I adore the old-fashioned pharmacy. The place that sells everything from Mason Pearson hair brushes to rose water and proper scents. In summer, I spend hours buying plasters and dressings for feet cruelly betrayed by new sandals. In winter, I lurk around the homeopathic flu remedies. A great pharmacist is an asset to any local neighbourhood.
Part psychologist, part confessor, they give advice about diet, exercise and stress; help patients manage conditions from diabetes and asthma to high blood pressure, and discreetly answer questions about side effects to different drugs. We all know of times when a quick-witted pharmacist has spotted a clinical error made by a frazzled GP. Or raised concerns when a customer returns for a repeat prescription just a little too often. They are highly trained experts (all qualifying pharmacy courses are at Masters degree level and last four years). But I don't expect my pharmacist to impose his or her private moral scruples on me, the customer.
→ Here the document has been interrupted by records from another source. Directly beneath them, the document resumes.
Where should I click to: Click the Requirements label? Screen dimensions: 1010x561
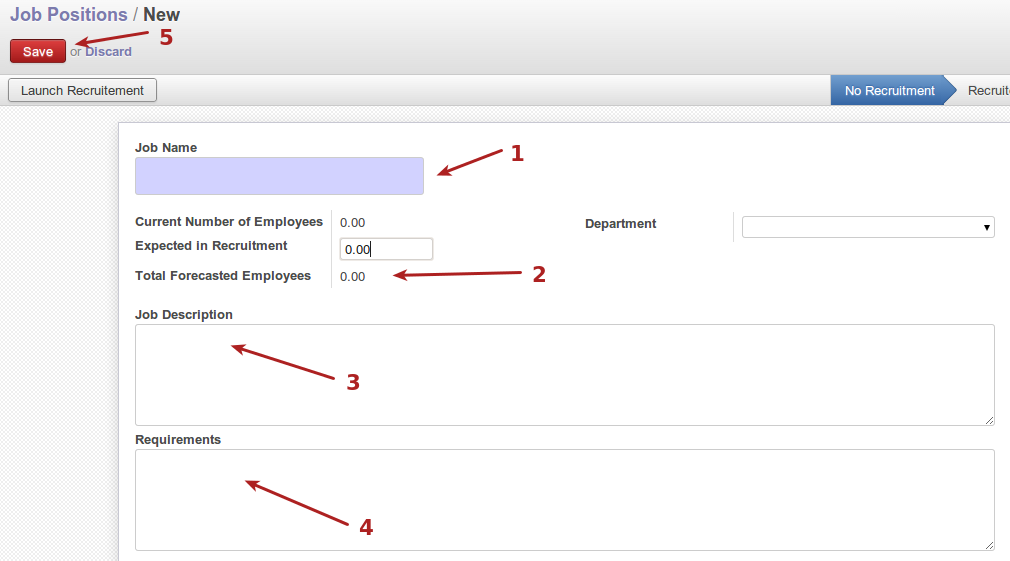tap(178, 440)
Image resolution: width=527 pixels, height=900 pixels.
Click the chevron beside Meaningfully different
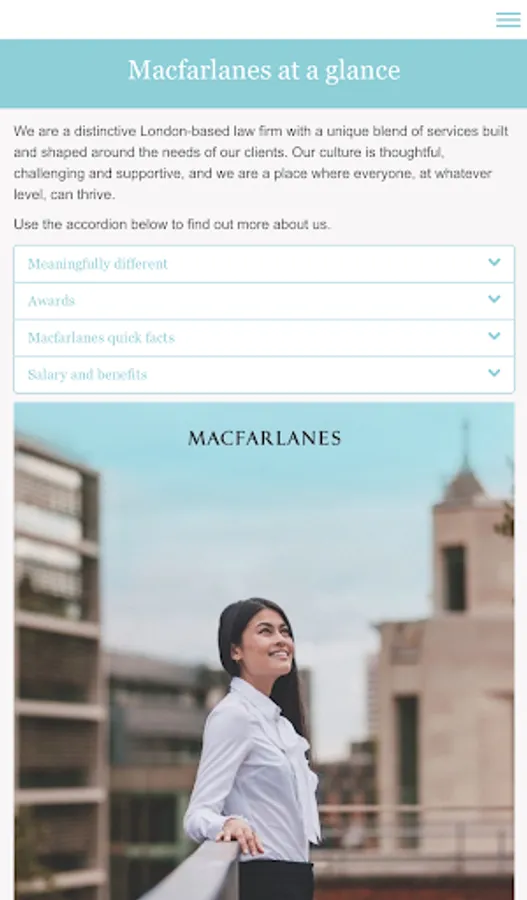pyautogui.click(x=494, y=262)
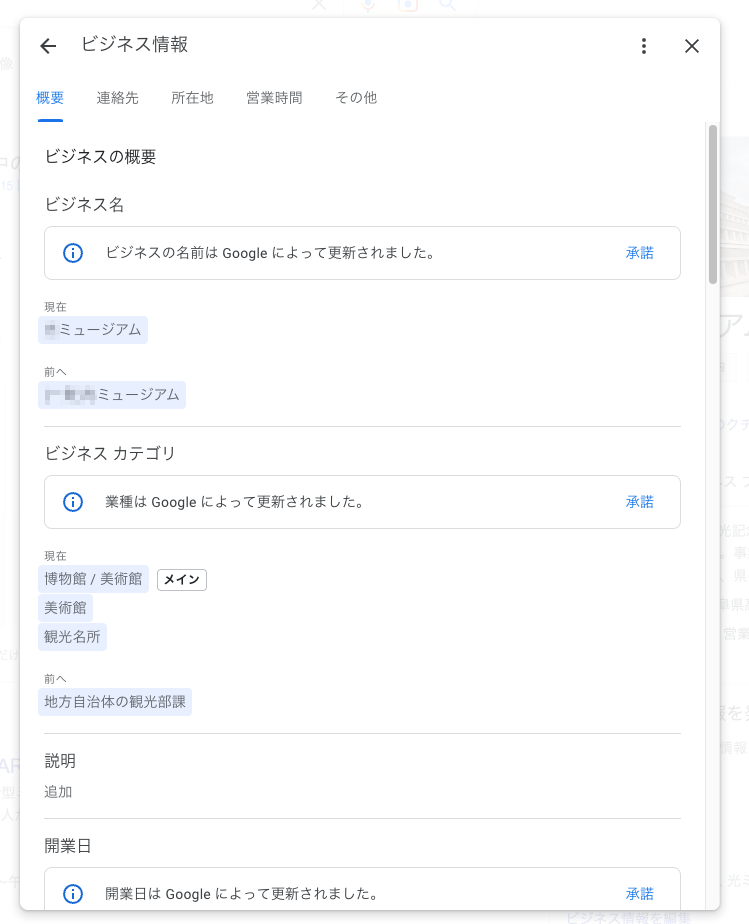The width and height of the screenshot is (749, 924).
Task: Switch to the 概要 tab
Action: coord(50,98)
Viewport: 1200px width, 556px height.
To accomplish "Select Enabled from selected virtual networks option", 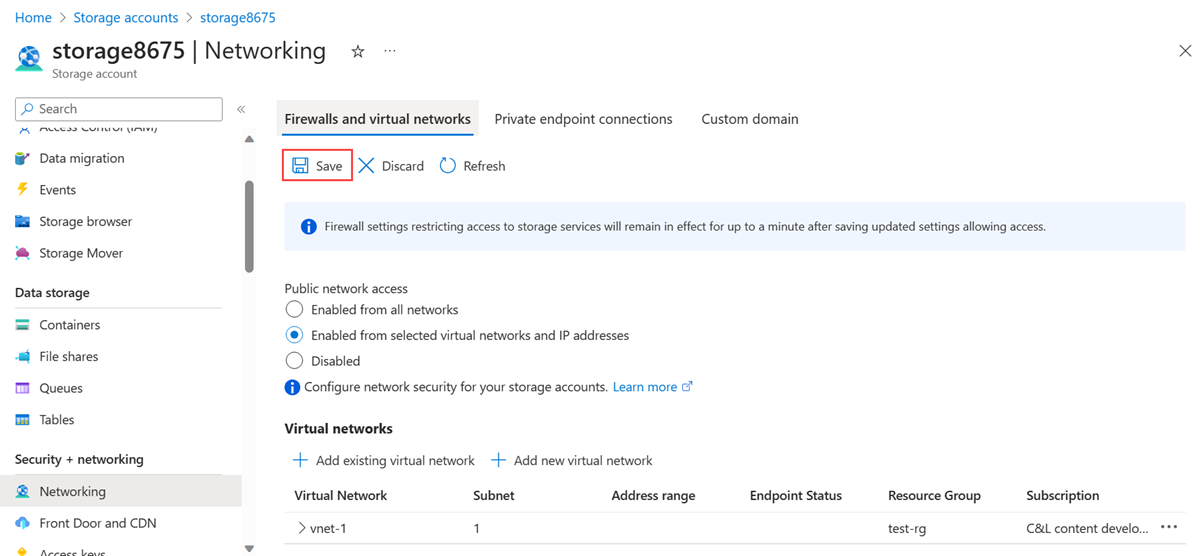I will tap(294, 335).
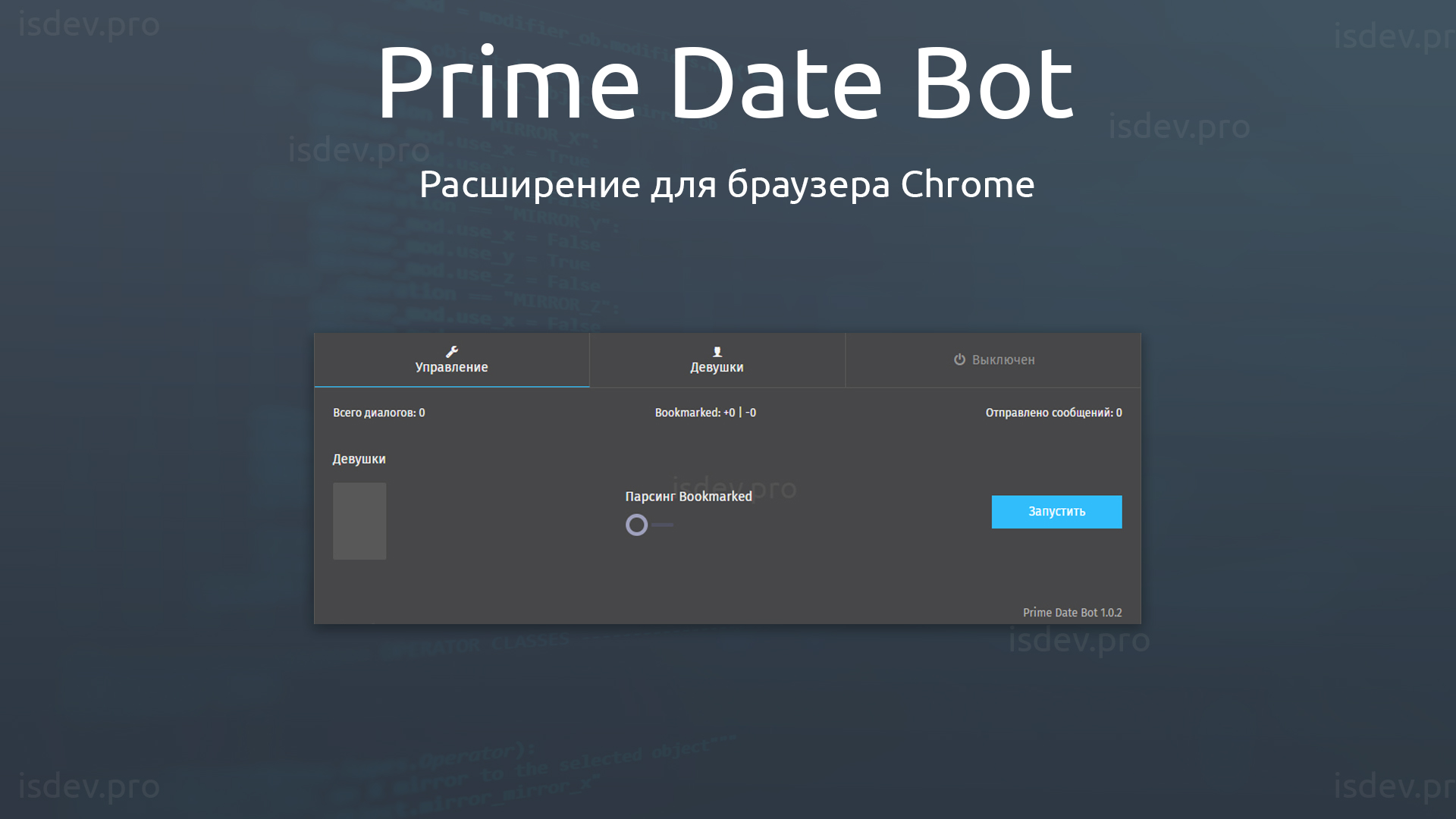Click the Расширение для браузера Chrome subtitle
Screen dimensions: 1456x819
click(726, 184)
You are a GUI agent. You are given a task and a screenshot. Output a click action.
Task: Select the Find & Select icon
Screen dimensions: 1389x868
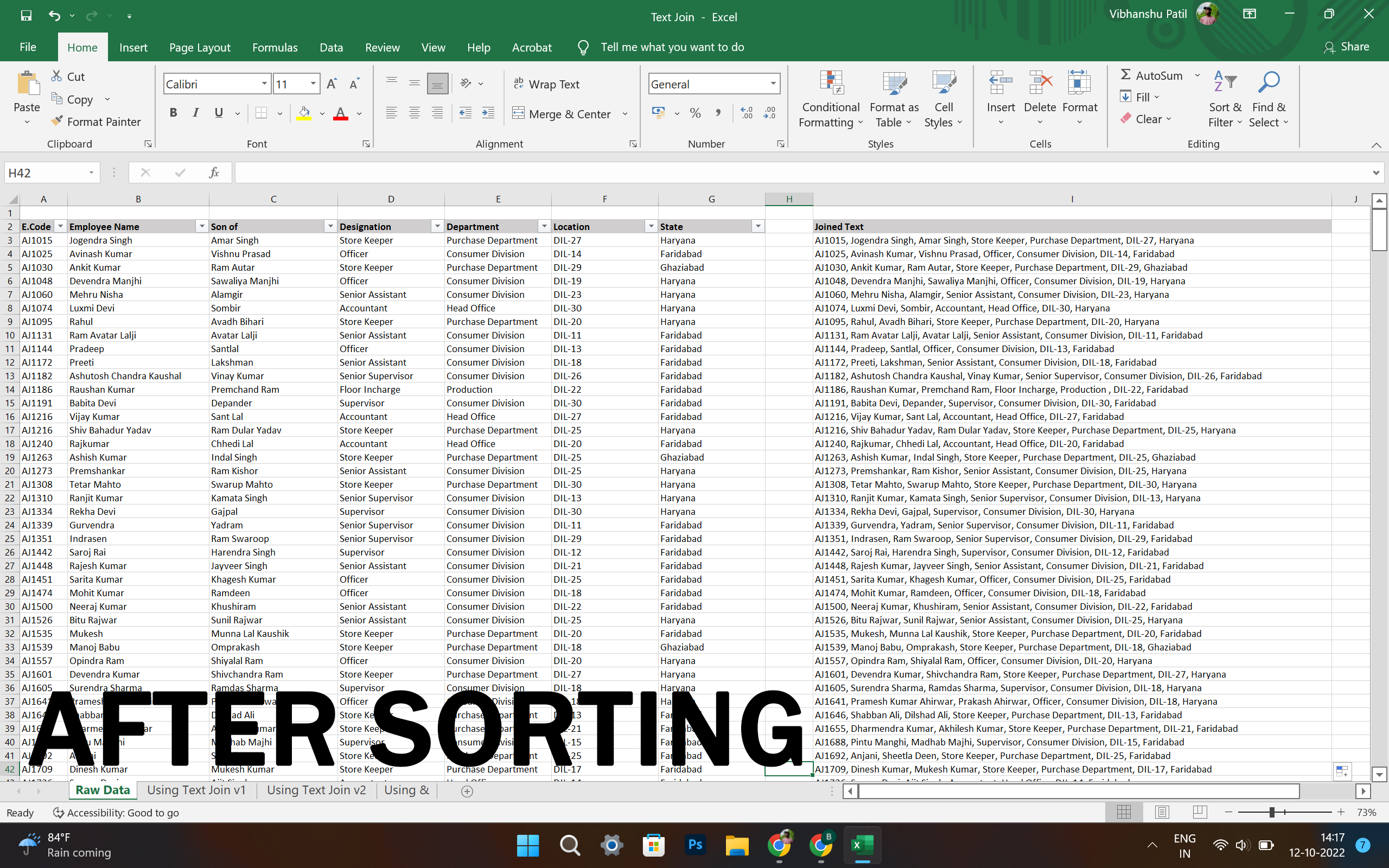(1268, 83)
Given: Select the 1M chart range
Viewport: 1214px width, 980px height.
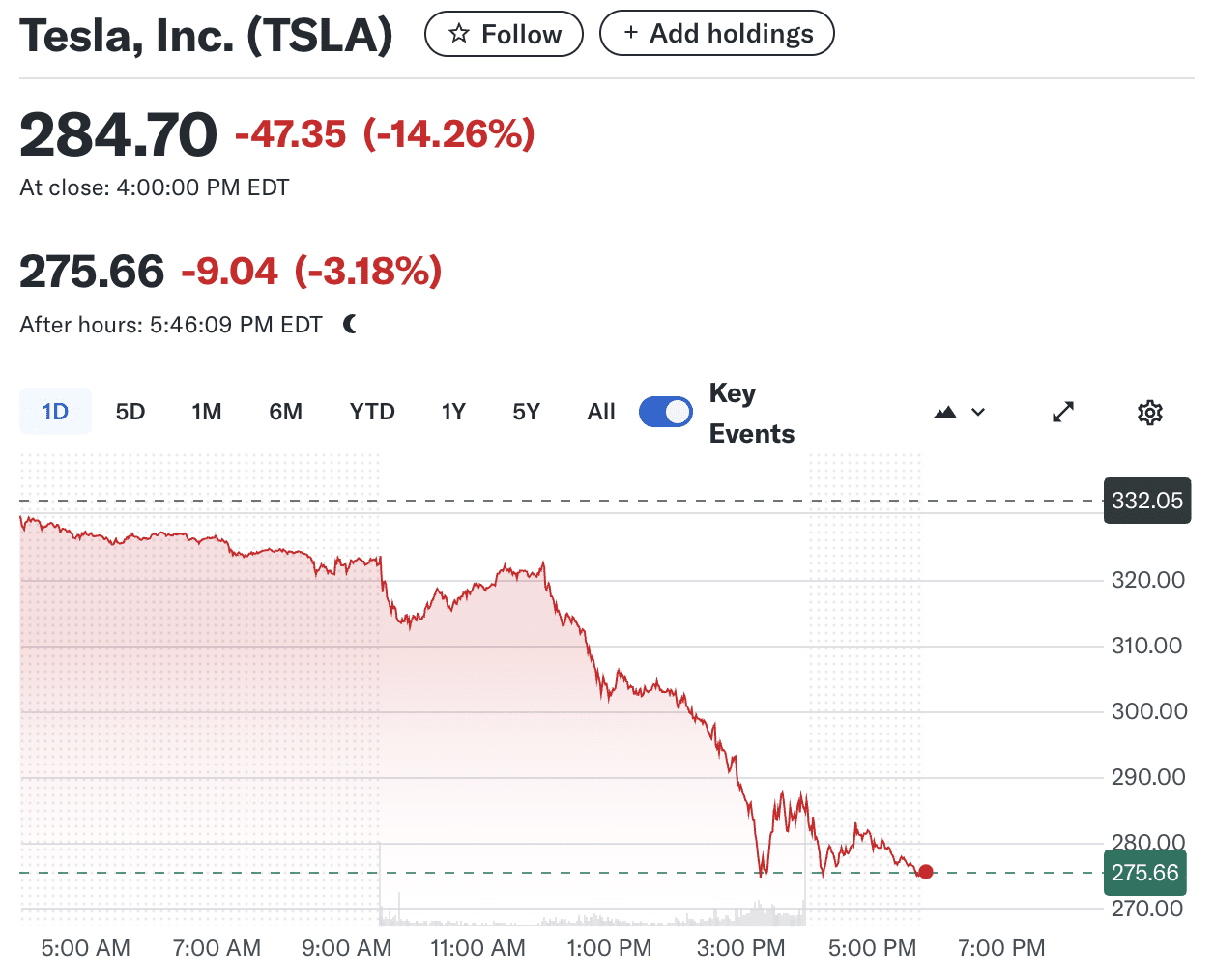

You can now buy the morning-after pill from a pharmacy without a prescription. But at the moment, pharmacists are able to decline services with which they disagree on moral or religious grounds. A significant number, mainly Christians and Muslims, refuse women the morning-after pill because they believe it is a form of abortion. I can't be the only one who has witnessed a distressed young woman brusquely told by a pharmacist that they can't help with emergency contraception. Or sent away, like a naughty child, to another pharmacy, one which (by implication) has laxer morals.
This goes against the idea of the pharmacy as a great democratic space, where we can ask a neutral guide questions about how our bodies do – or don't – work, without feeling embarrassed or bullied. If we are to be kind to ourselves, we need somewhere to buy Imodium and Tampax and corn plasters without feeling marginalised.
Levonelle 1500, the medicine currently used in the UK for the morning-after pill, needs to be taken 72 hours after sex. So the clock is ticking. Unsurprisingly, calls for the "conscience clause" to be scrapped have come from pharmacists themselves as well as groups such as the National Secular Society. In response, the Council for Healthcare Regulatory Excellence, a government quango that oversees the health professions, is asking whether the practice should continue. The consultation, which ends on 12 January, is part of plans to set up a new General Pharmaceutical Council to regulate the profession.
Predictably, conservative campaigners (who range from anti-abortionists to members of the Church of England) are up in arms about the potential scrapping of pharmacists' "right to say no". Some evangelical types even reject the idea of making an immediate referral to an appropriate alternative dispensing pharmacy – to help the customer – because they argue it's the same as forcing them to fill prescriptions that violate their beliefs.
Yet whatever your conscience, you should not have the right to refuse to dispense the morning-after pill, or any form of over-the-counter legal contraception. We have rights and expectations as health service users. Any doctor or pharmacist who refuses is not doing their duty. It is not up to the prescriber, or the dispenser: the matter rests with the patient. We already have the most teenage pregnancies in Western Europe. I don't want more young women feeling confused and desperate, or having unprotected sex because they are too embarrassed to ask about barrier contraception. A fragile group, who may have other problems in their lives, need better access to information. Not less.
In an age of Tesco-ification and mega chemists, I feel passionately about supporting independent and family-owned pharmacies. I don't want us buying online from dubious pharmaceutical wholesalers in America because we are too embarrassed to walk into a normal shop. Or getting prescription pads on the black market because it cuts out the moralistic middle man – or woman.
Private faith matters. I'm sure many are inspired to join caring professions because of their own compassionate beliefs. But we need help, too. If you don't want to deal with complex, messy human life, then please don't. If the way we love and work – and build alternative families – offends you, please don't become a key service worker. A job in a registry office that conducts same-sex civil partnerships may not be for you. Don't open a hotel or a B&B if you think you will want to turn away certain sections of the community. And most of all, please don't become a pharmacist. It's a job I value far too much.